When information officers of the Bureau returned with the requested information in this past January, the commissioners ordered them to release it.

“What is being requested here is statistical information with no personal details (names, addresses) included,” they wrote in their order. “Therefore, there is no real risk of possible harmful consequences being caused to those who have been/are being rehabilitated.”

“In fact, positive effects of disclosure and examples of rehabilitated cadre carry the potential of a positive impact on the reconciliation process,” they added.

Speaking to the Daily News, RTI Commission Director-General Ranasinghe said the data would be made available to the public in the beginning of March.

‘The spirit of RTI’

A case review by Transparency International found that in all the cases that the RTI Commission has concluded so far, it has sided with the release of information about 84 percent of the time.

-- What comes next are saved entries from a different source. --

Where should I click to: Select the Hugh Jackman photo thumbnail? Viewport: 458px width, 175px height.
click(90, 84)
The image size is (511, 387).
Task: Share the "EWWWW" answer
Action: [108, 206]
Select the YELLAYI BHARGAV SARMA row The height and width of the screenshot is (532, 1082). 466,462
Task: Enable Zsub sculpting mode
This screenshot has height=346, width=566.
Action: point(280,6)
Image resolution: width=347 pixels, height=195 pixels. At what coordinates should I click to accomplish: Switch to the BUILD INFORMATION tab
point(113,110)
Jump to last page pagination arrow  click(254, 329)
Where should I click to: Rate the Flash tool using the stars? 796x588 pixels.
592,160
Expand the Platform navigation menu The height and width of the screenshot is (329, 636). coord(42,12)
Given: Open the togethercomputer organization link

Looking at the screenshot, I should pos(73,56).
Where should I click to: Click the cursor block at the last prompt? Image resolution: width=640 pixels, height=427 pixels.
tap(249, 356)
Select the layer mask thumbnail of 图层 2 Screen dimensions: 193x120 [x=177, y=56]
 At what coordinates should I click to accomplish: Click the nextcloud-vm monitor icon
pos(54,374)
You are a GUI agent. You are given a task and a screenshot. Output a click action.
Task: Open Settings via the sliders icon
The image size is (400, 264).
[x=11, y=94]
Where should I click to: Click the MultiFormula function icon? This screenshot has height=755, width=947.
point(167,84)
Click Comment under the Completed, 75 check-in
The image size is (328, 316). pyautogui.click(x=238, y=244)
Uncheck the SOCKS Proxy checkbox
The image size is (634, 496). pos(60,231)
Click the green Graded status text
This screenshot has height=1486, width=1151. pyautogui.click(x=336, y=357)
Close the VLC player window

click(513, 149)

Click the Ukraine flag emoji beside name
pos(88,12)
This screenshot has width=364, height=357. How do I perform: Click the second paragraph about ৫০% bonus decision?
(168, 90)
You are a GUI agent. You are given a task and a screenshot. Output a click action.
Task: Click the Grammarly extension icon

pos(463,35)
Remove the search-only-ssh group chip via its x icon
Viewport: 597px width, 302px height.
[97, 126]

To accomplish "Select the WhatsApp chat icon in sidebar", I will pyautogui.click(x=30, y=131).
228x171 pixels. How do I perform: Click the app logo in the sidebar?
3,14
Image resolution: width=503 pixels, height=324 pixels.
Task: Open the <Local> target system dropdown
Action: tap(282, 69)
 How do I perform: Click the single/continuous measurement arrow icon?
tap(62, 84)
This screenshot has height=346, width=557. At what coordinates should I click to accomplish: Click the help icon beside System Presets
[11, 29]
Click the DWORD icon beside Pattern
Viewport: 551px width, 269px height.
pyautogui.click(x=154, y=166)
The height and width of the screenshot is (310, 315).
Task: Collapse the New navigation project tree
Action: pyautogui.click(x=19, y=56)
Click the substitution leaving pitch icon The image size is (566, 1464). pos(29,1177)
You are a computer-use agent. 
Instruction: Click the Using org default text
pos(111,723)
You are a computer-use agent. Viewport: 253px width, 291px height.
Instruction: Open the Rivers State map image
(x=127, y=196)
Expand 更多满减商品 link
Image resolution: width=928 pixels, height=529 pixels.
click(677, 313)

“The RTI Commission has taken a progressive approach to information disclosure in most instances,” said Sankhitha Gunaratne, Transparency’s Right to Information Manager.

She noted that in the beginning of the year, with a small staff and very limited funding, they did not refuse to hear cases.

“I think the spirit of RTI is very much embodied within the commission,” said Obeyesekere, Transparency’s Executive Director.

There are other bright spots in RTI’s first year. Transparency International Sri Lanka has helped citizens file 610 RTI requests, according to their own statistics, and the Sarvodaya Foundation has helped file an additional 233.

Many of those requests have yielded positive results. Thushani Kandilpana, of Transparency’s Matara unit, said a teacher approaching retirement used RTI after receiving conflicting messages from the local office regarding her pension.

After submitting the request, an education officer said they had misplaced the teacher’s files and would solve the situation for her.

But there have also been some horror stories. According to Gunaratne, when some people tried to file requests with a housing authority office, the local officers pushed back so much that the confrontation ended in a brawl.

Obeyesekere said early uneven implementation of the law was widely expected.

“From the state’s perspective, you have bureaucrats who have been nurtured on the establishment code, who now how have to administer open government,” he said. “On the other side, you also have citizens who are also unaccustomed to formally requesting information.”

He said state agencies need to better make people aware of their constitutional right to information.

“There is still more that needs to be done, particularly I feel on the part of the state media, who actually communicate to the public on the fact that they have (this right),” he said.

For his part, RTI Commission Director-General Ranasinghe says the body will continue to take the same approach they’ve used so far.

“Our funding is not a problem now,” he said. According to him, President Sirisena approved their Rs. 55 million budget.

“We’re approved to hire 20 people full-time,” he said. “We didn’t have them up until now, they were only temporary.”

Training workshops for government authorities’ information officers are held by the Finance and Mass Media Ministry, he said.

With the commission on track to conclude all of its 2017 cases by the end of March, supported by a new budget, they show no signs of stopping. Now citizens just need to keep filing.